* Direction
Please collect every line of the records that contains the string "what", treating uppercase and lowercase letters as different.
:: Supplied entries ::
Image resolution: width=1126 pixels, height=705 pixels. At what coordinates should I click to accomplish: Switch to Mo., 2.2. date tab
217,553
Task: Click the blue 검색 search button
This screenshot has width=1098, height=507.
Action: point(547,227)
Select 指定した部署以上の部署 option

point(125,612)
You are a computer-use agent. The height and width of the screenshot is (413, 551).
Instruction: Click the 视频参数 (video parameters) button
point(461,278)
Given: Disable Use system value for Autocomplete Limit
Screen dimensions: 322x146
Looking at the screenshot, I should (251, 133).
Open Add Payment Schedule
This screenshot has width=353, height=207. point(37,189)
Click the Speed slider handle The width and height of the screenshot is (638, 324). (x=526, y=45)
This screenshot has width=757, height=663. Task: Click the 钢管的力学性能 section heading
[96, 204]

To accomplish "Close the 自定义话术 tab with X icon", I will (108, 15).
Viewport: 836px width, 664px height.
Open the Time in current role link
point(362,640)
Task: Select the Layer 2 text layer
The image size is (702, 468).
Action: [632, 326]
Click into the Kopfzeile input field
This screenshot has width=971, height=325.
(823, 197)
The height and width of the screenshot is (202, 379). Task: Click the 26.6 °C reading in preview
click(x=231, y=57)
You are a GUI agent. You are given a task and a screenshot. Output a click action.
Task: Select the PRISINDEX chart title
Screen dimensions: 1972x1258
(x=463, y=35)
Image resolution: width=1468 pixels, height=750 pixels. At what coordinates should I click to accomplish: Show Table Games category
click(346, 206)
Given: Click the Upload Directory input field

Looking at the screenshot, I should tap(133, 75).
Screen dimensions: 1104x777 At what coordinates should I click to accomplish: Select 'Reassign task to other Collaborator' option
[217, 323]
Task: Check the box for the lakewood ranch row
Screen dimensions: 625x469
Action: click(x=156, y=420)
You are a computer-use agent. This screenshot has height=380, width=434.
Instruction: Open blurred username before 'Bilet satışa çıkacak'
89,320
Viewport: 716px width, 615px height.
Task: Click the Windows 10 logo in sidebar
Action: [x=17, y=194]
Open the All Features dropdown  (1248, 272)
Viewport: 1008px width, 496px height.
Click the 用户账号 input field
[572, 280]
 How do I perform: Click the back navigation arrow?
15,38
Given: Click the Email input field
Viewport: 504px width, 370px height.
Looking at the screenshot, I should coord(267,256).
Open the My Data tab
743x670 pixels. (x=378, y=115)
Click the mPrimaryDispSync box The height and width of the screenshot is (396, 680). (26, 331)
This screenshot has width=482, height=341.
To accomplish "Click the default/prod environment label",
:::
* Response
Image resolution: width=1126 pixels, height=705 pixels. At what coordinates should I click to accomplish: Switch to Mo., 2.2. date tab
Image resolution: width=1468 pixels, height=750 pixels. At what coordinates should I click to accomplish: Show Table Games category
Screen dimensions: 1104x777 At what coordinates should I click to accomplish: Select 'Reassign task to other Collaborator' option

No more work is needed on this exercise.